In the scope of this thesis work, the existing diagnostic setups for the transverse and longitudinal phase space characterization at the Photo Injector Test facility at DESY in Zeuthen (PITZ) have been utilized to obtain detailed and reliable results. PITZ, being a test facility for European XFEL and FLASH, needs to do detailed characterization of electron beams to ensure that they meet the requirements of the FELs, i.e., small transverse emittance and energy spread as well as high peak current. For the reconstruction of the horizontal and vertical phase spaces, PITZ utilizes a slit scan technique as a standard tool because of its space charge dominated electron beams. A novel method for 4 dimensional transverse phase space characterization, known as virtual pepper pot, is proposed that can give insight to the transverse beam phase space coupling. It utilizes the horizontal and vertical single slit scan data to form pepper pot like beamlets. The systematic error of the methodology is explored and the loss of signal at the halo of the horizontal and vertical beamlets due to low signal to noise ratio is considered in the algorithm.

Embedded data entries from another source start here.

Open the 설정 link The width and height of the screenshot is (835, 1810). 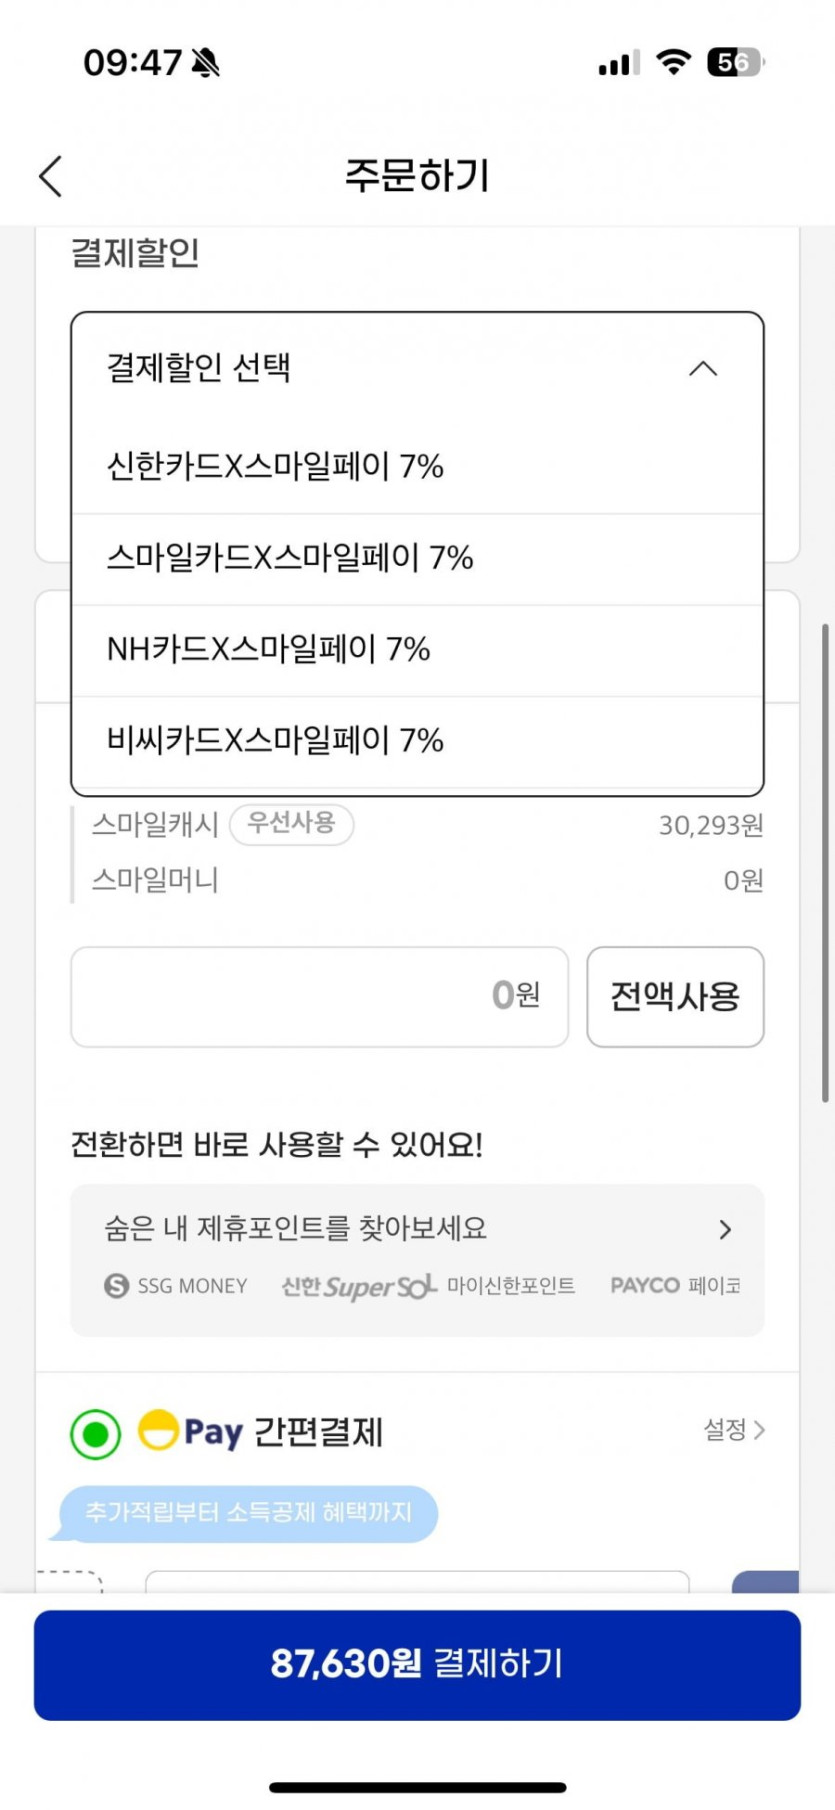click(733, 1430)
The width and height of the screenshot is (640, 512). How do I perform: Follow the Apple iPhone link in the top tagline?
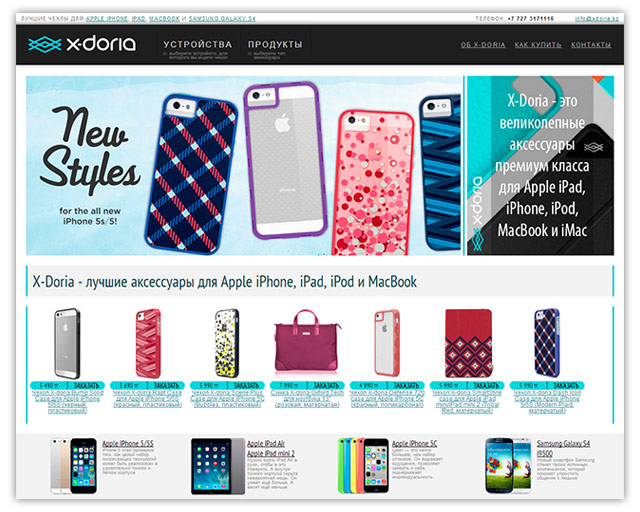[x=107, y=19]
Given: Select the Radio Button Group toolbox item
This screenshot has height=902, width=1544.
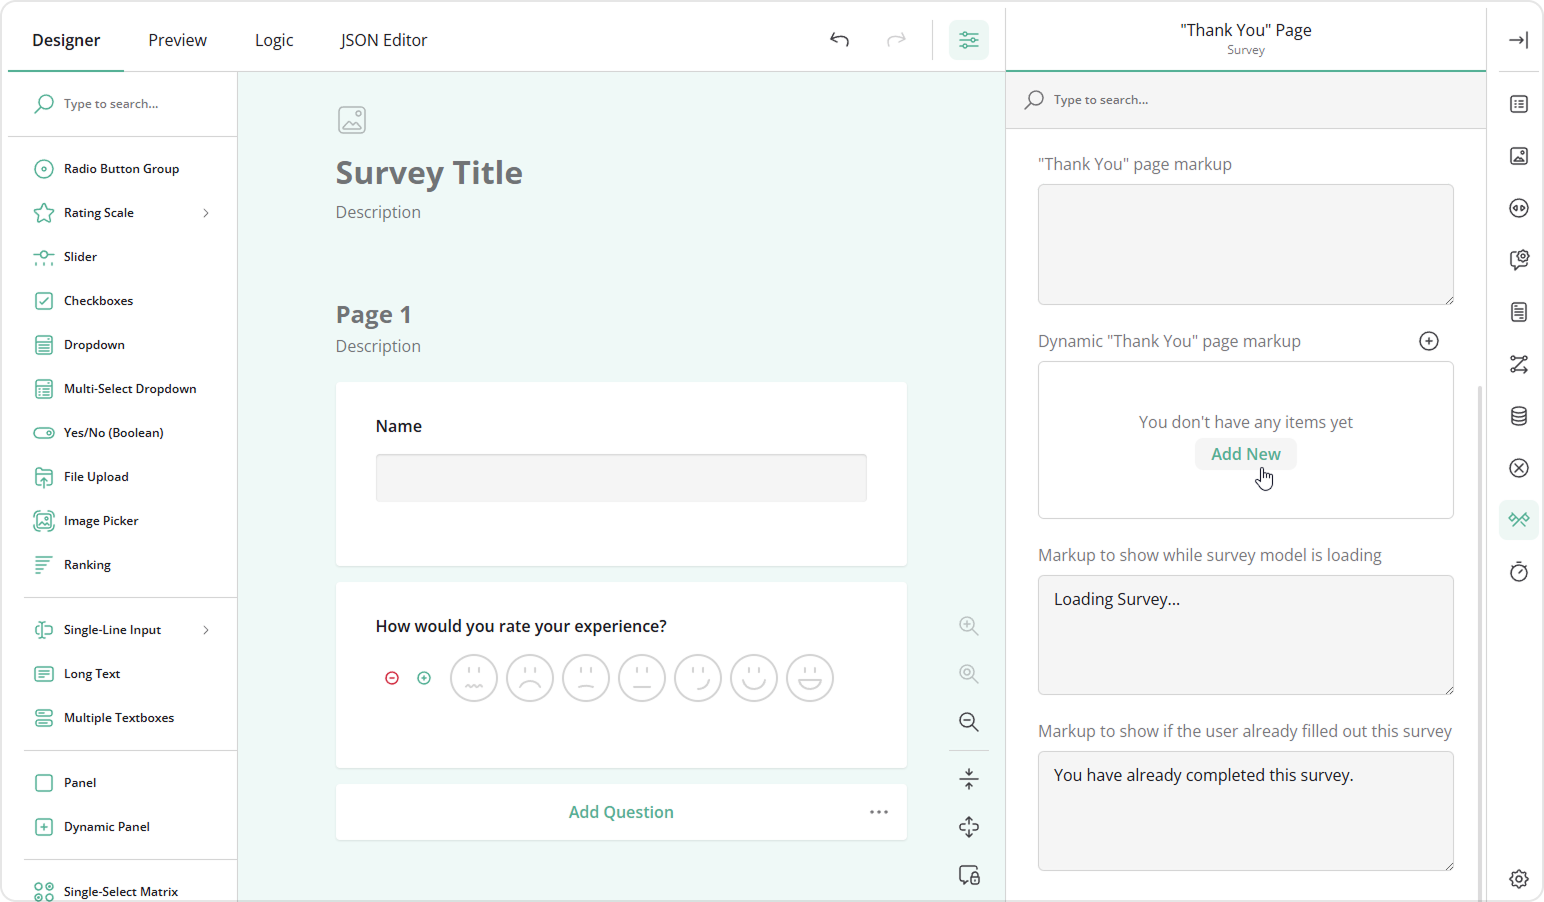Looking at the screenshot, I should (120, 168).
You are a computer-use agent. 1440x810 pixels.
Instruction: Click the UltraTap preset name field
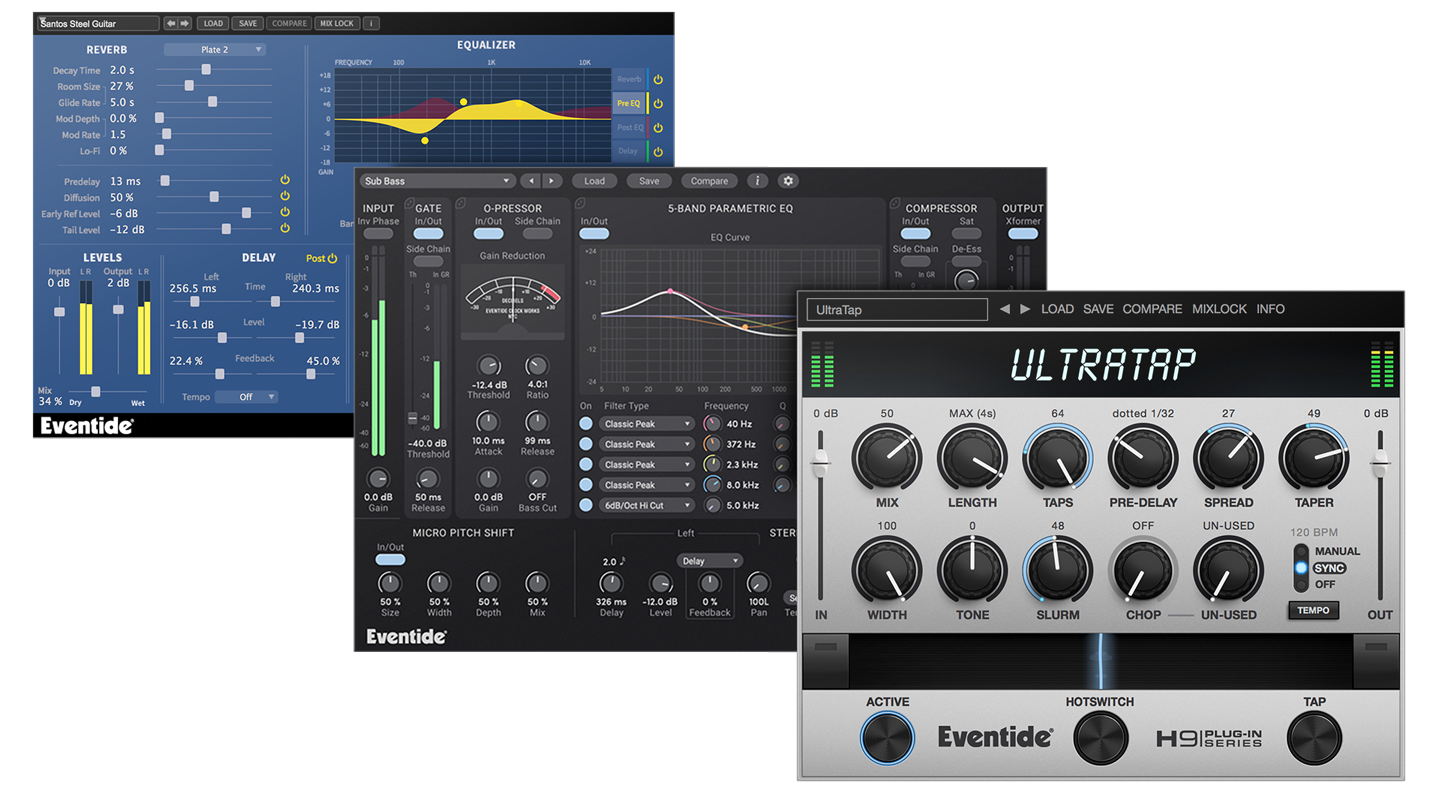[x=896, y=310]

To reconstruct the Longitudinal Phase Space (LPS) before the booster accelerating structure, a tomographic reconstruction method called algebraic reconstruction technique was utilized, but the LPS results showed many artefacts. In this thesis, methodical studies were done to improve the existing LPS tomography technique. Some core concerns were addressed e.g. booster phase range, space charge effects and noisy artefacts in results. The reconstruction method adopted was an image space reconstruction algorithm which showed promising results owing to assurance of non-negative solution. Moreover, the initial guess of LPS for iterations was established from low energy section momentum measurements to give a unique solution.